CFPB Adjusts Regulation Z (Truth in Lending) Asset-Size Exemption Threshold
January 7, 2026 / Source: Consumer Financial Protection Bureau
This rule amends Regulation Z (Truth in Lending) to implement certain amendments to the Truth in Lending Act made by the Dodd-Frank Act. This rule amends the official commentary that interprets the requirements of the Bureau’s Regulation Z (Truth in Lending) to reflect changes in the asset-size thresholds for certain creditors to qualify for an exemption to the requirement to establish an escrow account for a higher-priced mortgage loan. These changes reflect updates to, together with affiliates that regularly extended covered transactions secured by first liens, had total assets of less than $2 billion (adjusted annually for inflation) and the exemption the Bureau added, by implementing section 108 of the Economic Growth, Regulatory Relief, and Consumer Protection Act (EGRRCPA), for certain insured depository institutions and insured credit unions with assets of $10 billion or less (adjusted annually for inflation). These amendments are based on the annual percentage change in the average of the Consumer Price Index for Urban Wage Earners and Clerical Workers (CPI-W).
Annual adjustments
- For certain first-lien higher-priced mortgage loans, the exemption threshold is adjusted to increase to $2.785 billion from $2.717 billion. Therefore, creditors with assets of less than $2.785 billion (including assets of certain affiliates) as of Dec. 31, 2025, are exempt, if other requirements of Regulation Z also are met, from establishing escrow accounts for higher-priced mortgage loans in 2026. This asset limit will also apply during a grace period, in certain circumstances, with respect to transactions with applications received before April 1 of 2027. For certain insured depository institutions and insured credit unions meeting certain conditions, including an asset size exemption threshold, the exemption threshold is adjusted to increase to $12.485 billion from $12.179 billion.
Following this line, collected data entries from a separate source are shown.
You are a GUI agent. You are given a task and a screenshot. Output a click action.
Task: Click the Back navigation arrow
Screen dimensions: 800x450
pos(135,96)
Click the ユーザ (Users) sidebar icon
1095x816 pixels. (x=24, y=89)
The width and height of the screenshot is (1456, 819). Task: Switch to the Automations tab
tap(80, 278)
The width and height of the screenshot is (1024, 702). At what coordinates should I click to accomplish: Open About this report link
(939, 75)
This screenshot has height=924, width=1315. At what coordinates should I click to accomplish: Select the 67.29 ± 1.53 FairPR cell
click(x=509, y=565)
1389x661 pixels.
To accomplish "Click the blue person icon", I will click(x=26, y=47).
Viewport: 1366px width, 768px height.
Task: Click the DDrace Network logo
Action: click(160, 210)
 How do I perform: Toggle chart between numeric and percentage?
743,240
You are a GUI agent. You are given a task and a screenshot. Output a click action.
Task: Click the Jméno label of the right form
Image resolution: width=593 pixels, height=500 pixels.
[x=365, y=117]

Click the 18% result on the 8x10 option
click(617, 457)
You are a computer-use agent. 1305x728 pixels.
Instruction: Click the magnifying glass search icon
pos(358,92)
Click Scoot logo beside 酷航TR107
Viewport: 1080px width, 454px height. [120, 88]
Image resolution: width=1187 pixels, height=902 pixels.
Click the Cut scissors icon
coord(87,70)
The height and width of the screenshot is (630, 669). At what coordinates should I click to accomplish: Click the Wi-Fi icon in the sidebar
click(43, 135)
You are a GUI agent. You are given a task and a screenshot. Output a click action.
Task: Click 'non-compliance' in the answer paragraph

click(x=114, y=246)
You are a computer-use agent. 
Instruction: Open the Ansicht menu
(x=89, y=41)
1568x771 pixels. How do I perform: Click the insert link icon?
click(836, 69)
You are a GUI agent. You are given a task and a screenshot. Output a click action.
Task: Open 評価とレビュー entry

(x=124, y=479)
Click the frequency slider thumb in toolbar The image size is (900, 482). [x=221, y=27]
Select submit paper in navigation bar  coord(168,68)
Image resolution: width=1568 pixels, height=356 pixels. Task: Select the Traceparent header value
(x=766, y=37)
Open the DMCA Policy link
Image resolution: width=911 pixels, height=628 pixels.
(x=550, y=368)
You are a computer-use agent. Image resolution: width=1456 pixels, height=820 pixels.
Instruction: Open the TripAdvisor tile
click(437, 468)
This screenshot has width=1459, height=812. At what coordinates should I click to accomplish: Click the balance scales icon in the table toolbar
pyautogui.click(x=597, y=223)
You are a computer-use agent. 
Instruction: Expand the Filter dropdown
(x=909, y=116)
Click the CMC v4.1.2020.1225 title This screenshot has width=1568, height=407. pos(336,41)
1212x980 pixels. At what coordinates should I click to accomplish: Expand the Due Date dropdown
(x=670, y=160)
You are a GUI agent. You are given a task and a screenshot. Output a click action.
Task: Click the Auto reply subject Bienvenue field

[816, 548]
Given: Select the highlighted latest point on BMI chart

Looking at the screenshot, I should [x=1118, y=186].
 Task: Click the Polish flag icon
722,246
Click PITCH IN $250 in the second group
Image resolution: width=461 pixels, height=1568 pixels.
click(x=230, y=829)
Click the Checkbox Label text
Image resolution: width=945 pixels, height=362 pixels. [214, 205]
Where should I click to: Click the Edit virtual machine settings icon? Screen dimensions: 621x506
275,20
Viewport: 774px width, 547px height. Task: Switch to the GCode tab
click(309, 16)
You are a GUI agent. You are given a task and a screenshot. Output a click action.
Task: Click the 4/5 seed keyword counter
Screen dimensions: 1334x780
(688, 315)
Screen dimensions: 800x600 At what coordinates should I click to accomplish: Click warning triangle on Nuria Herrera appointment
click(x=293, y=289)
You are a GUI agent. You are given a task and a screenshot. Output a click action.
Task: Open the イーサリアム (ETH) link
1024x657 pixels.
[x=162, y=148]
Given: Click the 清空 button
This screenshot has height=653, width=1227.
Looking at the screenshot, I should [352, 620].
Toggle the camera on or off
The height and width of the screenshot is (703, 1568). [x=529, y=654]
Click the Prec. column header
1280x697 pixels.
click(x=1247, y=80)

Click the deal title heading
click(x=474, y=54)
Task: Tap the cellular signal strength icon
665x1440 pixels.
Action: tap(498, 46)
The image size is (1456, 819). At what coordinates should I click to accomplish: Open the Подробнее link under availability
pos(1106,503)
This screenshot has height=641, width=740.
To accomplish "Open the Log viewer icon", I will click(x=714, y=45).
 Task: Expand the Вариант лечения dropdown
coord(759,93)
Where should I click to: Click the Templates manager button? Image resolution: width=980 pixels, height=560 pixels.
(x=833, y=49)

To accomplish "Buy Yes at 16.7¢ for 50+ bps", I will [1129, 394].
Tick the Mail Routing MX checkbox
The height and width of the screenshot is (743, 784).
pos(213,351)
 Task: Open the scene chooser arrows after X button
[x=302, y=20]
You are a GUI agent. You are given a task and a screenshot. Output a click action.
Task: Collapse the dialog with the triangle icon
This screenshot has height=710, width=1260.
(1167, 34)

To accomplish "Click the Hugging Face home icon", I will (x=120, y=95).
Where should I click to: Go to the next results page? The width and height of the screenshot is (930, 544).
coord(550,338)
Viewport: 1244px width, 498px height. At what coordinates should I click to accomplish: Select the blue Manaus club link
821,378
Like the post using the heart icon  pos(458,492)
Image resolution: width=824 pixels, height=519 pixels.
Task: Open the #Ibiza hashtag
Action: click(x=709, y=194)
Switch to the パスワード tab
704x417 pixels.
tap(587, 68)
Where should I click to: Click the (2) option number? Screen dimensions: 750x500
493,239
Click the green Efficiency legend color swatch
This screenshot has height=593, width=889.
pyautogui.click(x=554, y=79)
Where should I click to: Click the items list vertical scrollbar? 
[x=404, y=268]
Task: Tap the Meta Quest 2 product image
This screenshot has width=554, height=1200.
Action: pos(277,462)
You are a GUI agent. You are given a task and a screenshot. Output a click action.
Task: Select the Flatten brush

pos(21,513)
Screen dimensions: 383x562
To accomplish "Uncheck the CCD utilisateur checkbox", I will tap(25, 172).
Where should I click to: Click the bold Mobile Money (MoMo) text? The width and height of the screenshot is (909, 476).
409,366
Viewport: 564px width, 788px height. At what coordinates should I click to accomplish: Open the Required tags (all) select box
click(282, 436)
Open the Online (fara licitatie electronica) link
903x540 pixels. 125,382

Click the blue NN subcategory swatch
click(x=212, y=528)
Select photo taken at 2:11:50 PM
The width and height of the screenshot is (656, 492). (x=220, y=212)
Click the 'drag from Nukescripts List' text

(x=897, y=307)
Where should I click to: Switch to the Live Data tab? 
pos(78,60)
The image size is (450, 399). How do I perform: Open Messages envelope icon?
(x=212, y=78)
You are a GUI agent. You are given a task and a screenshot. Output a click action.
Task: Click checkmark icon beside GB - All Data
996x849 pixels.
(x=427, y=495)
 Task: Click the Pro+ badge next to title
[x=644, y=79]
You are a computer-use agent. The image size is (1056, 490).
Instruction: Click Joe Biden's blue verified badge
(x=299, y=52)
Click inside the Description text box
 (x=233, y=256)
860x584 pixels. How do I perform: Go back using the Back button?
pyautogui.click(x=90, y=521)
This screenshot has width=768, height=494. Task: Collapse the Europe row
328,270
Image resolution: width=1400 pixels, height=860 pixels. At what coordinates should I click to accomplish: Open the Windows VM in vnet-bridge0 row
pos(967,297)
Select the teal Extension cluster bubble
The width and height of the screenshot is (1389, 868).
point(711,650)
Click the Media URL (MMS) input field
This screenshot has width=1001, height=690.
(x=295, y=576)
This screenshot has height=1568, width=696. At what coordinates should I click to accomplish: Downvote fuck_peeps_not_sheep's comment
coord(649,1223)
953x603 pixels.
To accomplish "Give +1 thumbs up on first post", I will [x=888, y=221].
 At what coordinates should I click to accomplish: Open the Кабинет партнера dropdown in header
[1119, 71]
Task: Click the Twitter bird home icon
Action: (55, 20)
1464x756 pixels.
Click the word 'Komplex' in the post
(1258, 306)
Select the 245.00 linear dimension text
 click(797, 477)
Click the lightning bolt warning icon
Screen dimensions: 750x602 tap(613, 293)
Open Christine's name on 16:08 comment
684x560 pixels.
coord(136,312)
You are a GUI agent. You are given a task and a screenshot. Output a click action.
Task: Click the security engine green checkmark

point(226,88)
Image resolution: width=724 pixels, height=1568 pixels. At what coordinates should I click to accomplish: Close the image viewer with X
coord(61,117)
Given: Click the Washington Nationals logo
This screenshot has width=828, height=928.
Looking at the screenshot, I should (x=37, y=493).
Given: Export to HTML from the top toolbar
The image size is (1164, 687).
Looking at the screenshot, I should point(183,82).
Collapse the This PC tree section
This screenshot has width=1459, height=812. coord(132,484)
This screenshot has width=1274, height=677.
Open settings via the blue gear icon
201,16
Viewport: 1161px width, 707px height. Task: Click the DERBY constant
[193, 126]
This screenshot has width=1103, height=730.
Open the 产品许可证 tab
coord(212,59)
Therefore, insured depository institutions and insured credit unions that during calendar year 2025 had assets of $12.485 billion or less on December 31, 2025, will meet the asset-size exemption threshold for purposes of any loan consummated in 2026 and for purposes of any loan secured by a first lien on a principal dwelling of a consumer consummated in 2027 for which the application was received before April 1, 2027. These adjustments are based on the 2.5 percent increase in the average of the CPI-W for the 12-month period ending in November 2025.